The new Bill does not restore transparency to the nomination, but rather continues to hide behind the confidentiality of the former government's secret deal with the Northern Land Council (NLC), and retains the protections from scrutiny, procedural fairness and judicial review that were provided by the old CRWM Act : in some cases, explicitly referencing and deeming valid specific clauses from the Act to be 'repealed'.
The new NRWM Bill maintains the extreme measures of the CRWM Act to protect the nomination of Muckaty by the NLC from public scrutiny and legal challenge by the many Traditional Owners of the Muckaty Land Trust who remain opposed to the nomination.
A genuine commitment to best practice must give due attention to international standards and trends towards recognising the importance of community participation in the siting of radioactive waste facilities. A conference of the International Atomic Energy Agency in 20003 addressed the siting of repositories and emphasised the importance of early and sustained public participation.
The UK Committee on Radioactive Waste Management (UK CoRWM) recommended in a 2006 report that :
"community involvement in any proposals for the siting of long term radioactive waste facilities should be based on the principle of volunteerism, that is, an expressed willingness to participate ... there is a growing recognition that it is not ethically acceptable for a society to impose a radioactive waste facility on an unwilling community."
By this measure, the present strategy falls well short of world's best practice.

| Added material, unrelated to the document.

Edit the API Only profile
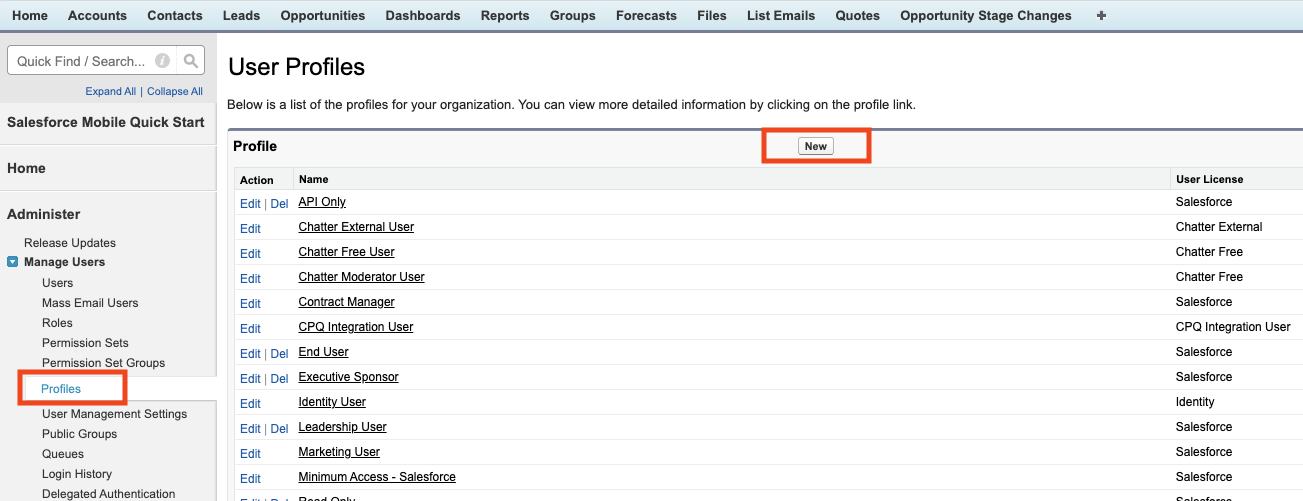click(250, 203)
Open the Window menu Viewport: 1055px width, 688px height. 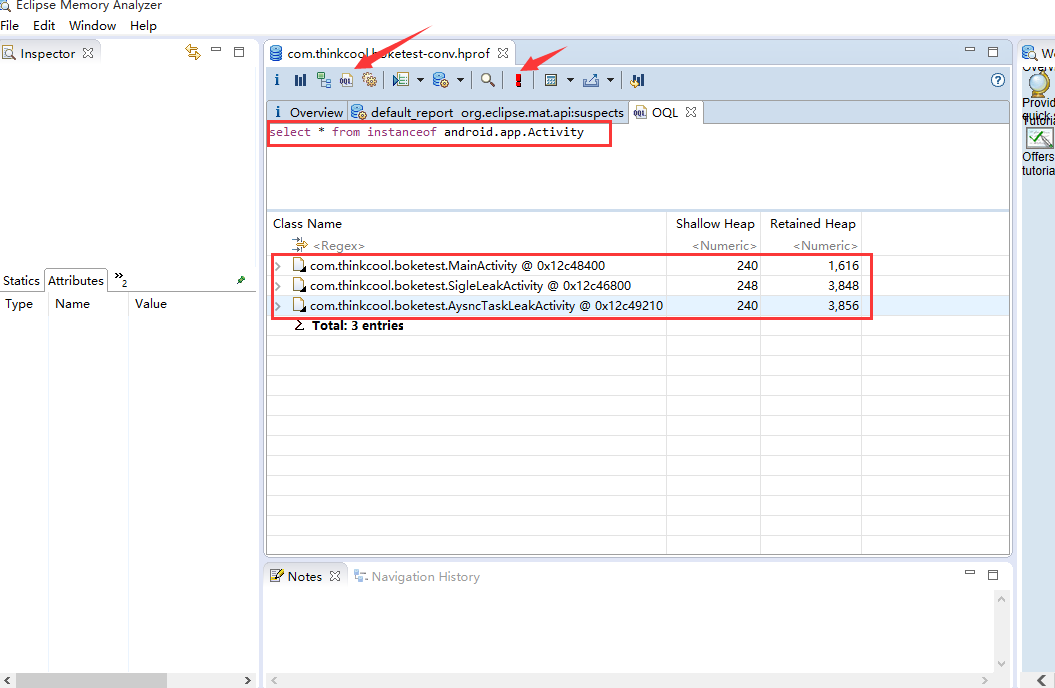[x=92, y=25]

The NRWM Bill fails to restore transparency, accountability and procedural fairness, or indeed any access to appeal, regarding the nomination of Muckaty Station. There are therefore no grounds for testing the adherence of the Muckaty nomination with the decision making provisions and responsibilities of the Land Council under ALRA. To the contrary, if this Bill is enacted, subsection 4 of section 4 would guarantee that the nomination will be deemed valid even if it were found to be in conflict with the ALRA provisions.

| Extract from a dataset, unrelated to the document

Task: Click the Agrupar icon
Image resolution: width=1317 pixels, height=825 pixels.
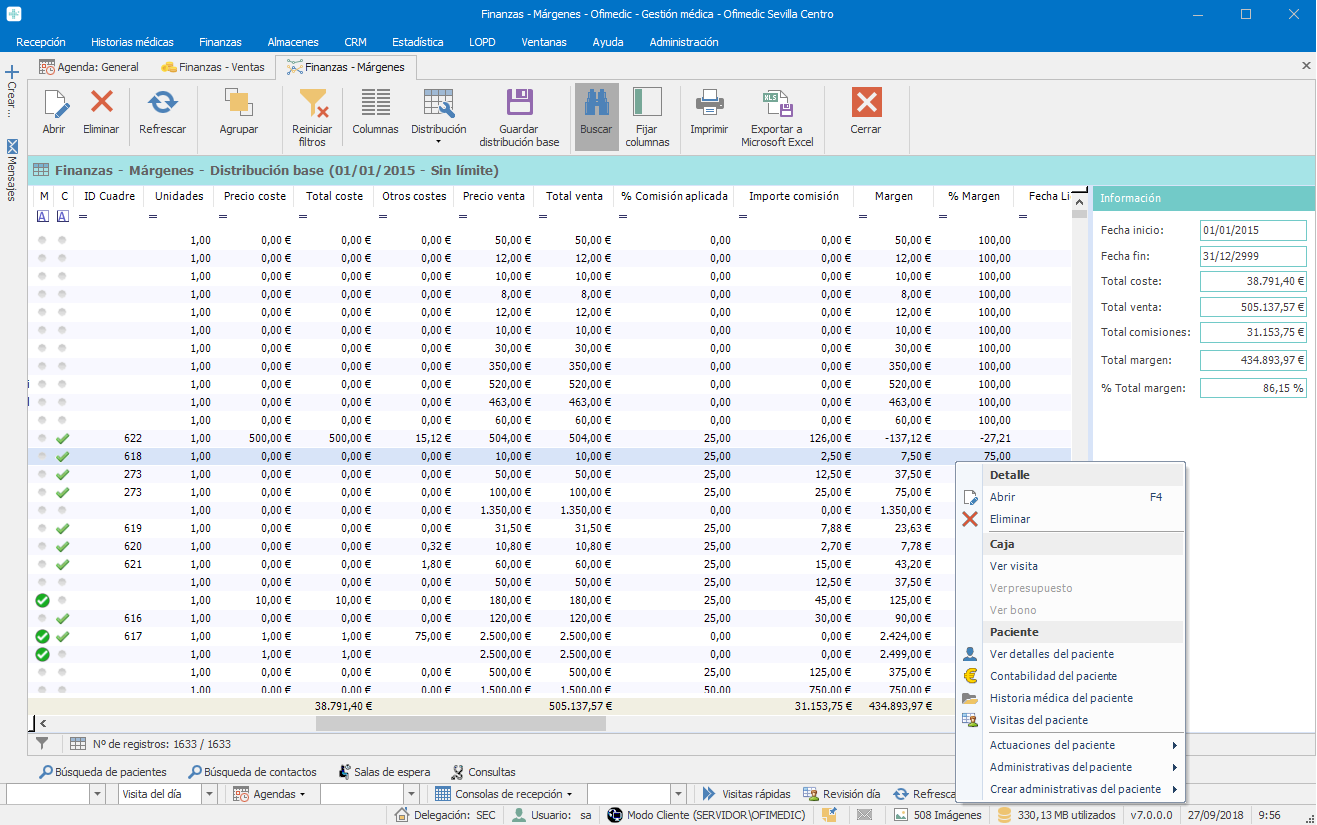Action: point(238,103)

Labor were not elected to government with a promise to repeal the CRWM Act – then rewrite most of it in a similarly named Bill, and deem certain actions and provisions under the old Act valid despite it's repeal.

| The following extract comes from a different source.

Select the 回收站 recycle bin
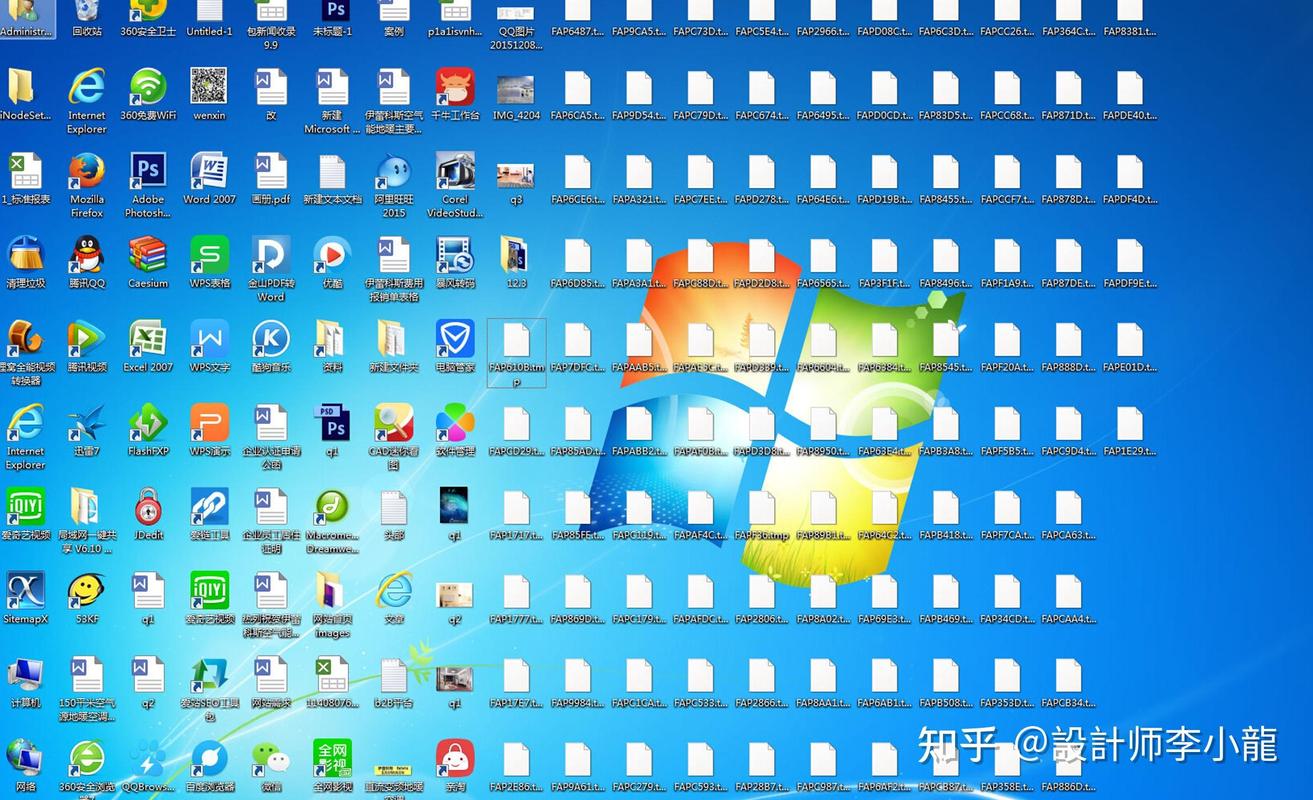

Rather, Labor came to government on a well defined, clearly communicated and prominently repeated broad commitment to make a clean break from the previous 12 years of the failed strategy of dumping on vulnerable communities. There's no simple misinterpretation of the word 'repeal' going on here : this Bill represents the Labor party turning their back on well understood and agreed principles of consensus; consultation; transparency; best practice; rights to appeal; fairness; and accountability.
In short, the NRWM Bill is not what is required in order to fulfill Labor's election commitments.